> _Work required_: Locate each line of the material below that contains the word "will", and copy every such line.

>>

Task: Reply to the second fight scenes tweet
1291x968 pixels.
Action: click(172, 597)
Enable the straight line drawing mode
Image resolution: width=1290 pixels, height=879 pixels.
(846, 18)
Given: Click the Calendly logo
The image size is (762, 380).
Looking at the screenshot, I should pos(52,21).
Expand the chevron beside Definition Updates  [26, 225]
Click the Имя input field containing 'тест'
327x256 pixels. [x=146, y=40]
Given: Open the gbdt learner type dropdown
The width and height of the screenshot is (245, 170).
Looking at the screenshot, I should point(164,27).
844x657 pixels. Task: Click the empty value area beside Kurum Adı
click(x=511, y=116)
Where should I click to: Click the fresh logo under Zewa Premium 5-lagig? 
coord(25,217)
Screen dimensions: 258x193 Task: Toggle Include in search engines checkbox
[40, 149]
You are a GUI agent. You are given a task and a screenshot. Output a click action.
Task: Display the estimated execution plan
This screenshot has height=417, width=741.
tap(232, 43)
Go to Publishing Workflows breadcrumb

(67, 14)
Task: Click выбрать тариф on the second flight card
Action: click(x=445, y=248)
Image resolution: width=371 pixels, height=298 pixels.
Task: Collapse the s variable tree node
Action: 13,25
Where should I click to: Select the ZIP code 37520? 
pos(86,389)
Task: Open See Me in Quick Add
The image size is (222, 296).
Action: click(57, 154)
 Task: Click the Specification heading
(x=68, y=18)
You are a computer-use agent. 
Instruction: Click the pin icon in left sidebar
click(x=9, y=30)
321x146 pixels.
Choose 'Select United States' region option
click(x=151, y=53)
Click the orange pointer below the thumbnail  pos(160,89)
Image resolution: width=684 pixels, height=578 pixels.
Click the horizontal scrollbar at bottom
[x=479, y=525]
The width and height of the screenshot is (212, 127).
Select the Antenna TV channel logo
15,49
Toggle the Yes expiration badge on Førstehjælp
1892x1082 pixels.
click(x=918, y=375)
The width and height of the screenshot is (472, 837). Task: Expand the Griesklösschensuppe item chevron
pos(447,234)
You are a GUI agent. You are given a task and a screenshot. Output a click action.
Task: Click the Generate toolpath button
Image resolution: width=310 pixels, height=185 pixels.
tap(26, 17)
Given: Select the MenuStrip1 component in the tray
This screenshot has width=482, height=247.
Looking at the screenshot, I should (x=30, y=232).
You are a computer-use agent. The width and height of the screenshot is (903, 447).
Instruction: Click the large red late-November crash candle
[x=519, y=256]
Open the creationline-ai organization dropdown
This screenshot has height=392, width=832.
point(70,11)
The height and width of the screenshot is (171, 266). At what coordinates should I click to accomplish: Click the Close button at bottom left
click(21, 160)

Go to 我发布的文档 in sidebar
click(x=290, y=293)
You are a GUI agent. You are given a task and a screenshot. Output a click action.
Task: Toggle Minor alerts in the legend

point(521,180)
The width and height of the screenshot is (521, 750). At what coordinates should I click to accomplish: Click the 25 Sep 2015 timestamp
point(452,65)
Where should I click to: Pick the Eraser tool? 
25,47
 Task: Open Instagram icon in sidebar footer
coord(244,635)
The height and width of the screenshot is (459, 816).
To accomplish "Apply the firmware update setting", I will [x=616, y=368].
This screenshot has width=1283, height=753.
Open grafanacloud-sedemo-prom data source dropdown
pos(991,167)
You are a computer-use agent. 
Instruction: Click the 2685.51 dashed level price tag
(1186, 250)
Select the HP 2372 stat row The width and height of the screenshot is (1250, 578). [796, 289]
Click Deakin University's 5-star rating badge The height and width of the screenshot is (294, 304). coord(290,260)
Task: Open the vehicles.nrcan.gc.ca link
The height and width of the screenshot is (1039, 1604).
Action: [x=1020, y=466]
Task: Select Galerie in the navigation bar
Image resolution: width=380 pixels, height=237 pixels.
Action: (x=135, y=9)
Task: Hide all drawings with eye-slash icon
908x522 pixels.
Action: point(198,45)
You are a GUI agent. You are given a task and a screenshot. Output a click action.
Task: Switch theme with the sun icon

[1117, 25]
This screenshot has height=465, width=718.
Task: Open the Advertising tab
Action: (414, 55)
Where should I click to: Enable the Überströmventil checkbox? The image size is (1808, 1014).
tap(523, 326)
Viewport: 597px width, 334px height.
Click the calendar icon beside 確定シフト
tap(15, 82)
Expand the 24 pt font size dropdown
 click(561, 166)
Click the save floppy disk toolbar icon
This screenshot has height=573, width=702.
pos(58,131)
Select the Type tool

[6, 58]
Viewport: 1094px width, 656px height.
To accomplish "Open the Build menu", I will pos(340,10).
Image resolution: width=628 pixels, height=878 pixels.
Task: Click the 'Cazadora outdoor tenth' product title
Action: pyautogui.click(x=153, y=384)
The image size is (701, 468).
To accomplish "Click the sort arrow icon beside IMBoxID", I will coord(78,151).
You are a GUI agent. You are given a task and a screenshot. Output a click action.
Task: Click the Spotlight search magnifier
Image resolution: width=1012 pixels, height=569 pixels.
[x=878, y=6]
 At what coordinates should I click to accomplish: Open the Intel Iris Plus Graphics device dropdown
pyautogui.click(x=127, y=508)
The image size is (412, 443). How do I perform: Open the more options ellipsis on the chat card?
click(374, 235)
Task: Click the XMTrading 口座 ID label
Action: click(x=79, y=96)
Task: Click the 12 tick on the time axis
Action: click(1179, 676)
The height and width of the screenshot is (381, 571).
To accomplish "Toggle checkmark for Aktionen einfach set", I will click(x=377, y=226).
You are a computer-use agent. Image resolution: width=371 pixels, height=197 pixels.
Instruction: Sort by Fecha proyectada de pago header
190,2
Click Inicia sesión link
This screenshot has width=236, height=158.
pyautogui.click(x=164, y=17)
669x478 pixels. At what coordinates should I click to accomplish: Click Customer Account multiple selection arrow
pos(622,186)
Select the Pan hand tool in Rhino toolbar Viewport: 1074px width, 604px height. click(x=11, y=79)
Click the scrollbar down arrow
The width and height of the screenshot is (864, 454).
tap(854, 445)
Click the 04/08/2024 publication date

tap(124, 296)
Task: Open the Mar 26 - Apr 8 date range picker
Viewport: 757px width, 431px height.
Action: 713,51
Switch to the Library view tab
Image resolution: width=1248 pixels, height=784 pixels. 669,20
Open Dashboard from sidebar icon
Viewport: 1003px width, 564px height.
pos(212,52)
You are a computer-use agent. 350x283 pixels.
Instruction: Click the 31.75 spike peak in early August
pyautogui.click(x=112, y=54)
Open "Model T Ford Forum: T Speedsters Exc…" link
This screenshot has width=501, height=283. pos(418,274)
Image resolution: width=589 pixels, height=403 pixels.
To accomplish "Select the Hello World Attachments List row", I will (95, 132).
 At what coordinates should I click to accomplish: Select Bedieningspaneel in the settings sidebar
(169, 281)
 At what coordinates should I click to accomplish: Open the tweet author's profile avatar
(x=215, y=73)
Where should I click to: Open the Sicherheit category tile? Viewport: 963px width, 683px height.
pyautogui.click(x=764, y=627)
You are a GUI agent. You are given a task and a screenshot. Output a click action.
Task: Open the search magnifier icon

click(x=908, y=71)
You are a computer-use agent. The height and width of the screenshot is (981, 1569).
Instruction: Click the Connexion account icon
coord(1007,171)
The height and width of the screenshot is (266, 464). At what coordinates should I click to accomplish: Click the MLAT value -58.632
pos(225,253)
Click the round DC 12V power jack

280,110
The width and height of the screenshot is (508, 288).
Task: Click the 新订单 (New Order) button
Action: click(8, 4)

<<

> _The answer_:
To accomplish "Apply the firmware update setting", I will [x=616, y=368].
To accomplish "Open the Build menu", I will pos(340,10).
To accomplish "Click the sort arrow icon beside IMBoxID", I will coord(78,151).
To accomplish "Toggle checkmark for Aktionen einfach set", I will click(x=377, y=226).
To accomplish "Select the Hello World Attachments List row", I will (95, 132).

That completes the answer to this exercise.